A atriz Luana Piovani anunciou em suas redes sociais, na quinta-feira (25 de junho de 2026), que participou de uma campanha publicitária contra a Proposta de Emenda à Constituição (PEC) que busca aumentar a autonomia do Banco Central. Ela se manifestou contra a privatização da instituição e revelou que recebeu R$ 300 mil pelo trabalho, o que gerou repercussão nas redes sociais.

O Sinal (Sindicato Nacional dos Funcionários do Banco Central) apoiou a iniciativa de Piovani, destacando que a publicidade traz visibilidade para a discussão sobre a PEC. A atriz afirmou que só promove produtos e ideias com as quais concorda, enfatizando sua posição contrária à privatização do Banco Central.

Justificativa da atriz e posicionamento do Sinal

Em sua declaração, Piovani ressaltou a importância de que as publicidades sejam claramente identificadas, utilizando a hashtag “#publi” para indicar que se trata de um conteúdo patrocinado.
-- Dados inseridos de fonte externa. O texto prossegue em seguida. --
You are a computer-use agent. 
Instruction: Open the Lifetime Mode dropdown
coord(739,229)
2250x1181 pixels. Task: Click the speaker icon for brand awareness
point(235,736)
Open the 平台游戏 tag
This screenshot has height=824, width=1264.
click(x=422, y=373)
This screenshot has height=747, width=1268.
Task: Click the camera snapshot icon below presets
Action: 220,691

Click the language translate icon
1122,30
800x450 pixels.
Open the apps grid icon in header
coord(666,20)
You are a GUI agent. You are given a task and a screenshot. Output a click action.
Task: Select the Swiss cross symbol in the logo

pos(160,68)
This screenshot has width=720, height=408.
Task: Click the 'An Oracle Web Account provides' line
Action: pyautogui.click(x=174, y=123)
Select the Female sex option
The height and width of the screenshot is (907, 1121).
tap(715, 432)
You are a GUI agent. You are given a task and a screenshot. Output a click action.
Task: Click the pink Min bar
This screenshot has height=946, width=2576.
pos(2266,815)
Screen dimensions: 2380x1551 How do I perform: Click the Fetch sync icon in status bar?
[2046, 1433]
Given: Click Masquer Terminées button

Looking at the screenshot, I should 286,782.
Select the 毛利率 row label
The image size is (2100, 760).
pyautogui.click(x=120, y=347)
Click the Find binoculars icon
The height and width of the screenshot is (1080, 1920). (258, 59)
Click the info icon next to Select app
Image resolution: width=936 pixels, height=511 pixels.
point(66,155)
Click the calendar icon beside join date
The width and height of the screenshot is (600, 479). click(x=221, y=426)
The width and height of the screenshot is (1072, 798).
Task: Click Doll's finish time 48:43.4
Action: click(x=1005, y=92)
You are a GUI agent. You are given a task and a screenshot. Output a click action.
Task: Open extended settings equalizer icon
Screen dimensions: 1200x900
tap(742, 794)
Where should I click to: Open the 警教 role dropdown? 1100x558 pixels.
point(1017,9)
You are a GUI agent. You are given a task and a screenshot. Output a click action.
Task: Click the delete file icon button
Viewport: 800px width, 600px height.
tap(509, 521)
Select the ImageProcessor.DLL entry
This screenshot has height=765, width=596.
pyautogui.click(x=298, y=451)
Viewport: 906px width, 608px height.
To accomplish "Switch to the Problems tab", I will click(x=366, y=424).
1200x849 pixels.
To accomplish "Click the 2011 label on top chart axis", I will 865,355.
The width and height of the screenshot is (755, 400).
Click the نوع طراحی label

Ela acredita que essa transparência é fundamental para que os consumidores estejam cientes do que estão consumindo.

A assessoria do Sinal confirmou que a contratação de Piovani foi feita de maneira legal e que a entidade possui a legitimidade necessária para realizar ações em defesa dos interesses dos servidores do Banco Central. O sindicato argumenta que a PEC deve ser debatida de forma acessível à população, dada sua complexidade.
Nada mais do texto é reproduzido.